## TASK STATEMENT
In the records below, find each line with "will" and copy it.
──────── SUPPLIED ENTRIES
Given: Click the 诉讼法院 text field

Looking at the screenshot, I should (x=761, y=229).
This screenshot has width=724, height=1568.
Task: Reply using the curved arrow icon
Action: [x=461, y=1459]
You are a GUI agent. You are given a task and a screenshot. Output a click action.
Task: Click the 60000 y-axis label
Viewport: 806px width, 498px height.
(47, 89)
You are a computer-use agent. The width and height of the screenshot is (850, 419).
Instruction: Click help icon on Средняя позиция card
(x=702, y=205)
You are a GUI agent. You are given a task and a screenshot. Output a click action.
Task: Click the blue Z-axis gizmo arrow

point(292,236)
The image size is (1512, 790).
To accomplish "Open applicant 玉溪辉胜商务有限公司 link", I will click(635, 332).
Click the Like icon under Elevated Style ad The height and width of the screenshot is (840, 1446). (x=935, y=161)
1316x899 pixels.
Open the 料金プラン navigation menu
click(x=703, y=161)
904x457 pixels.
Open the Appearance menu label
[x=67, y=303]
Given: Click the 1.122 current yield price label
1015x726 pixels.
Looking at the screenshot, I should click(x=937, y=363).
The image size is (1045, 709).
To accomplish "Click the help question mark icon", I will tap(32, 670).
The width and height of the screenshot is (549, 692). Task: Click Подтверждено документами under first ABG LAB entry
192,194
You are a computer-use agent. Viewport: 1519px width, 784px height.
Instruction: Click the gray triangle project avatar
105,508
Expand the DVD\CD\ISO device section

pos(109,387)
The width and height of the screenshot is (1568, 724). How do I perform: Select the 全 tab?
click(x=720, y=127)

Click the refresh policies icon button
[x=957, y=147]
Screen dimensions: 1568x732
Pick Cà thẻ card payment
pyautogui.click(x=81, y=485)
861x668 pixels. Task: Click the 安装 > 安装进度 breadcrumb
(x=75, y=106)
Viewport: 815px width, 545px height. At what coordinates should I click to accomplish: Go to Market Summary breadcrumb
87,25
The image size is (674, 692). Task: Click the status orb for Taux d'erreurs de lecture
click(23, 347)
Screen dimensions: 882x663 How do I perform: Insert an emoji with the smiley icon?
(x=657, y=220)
────────────────
## RESPONSE AREA
To accomplish "Open applicant 玉溪辉胜商务有限公司 link", I will click(635, 332).
To accomplish "Click the help question mark icon", I will tap(32, 670).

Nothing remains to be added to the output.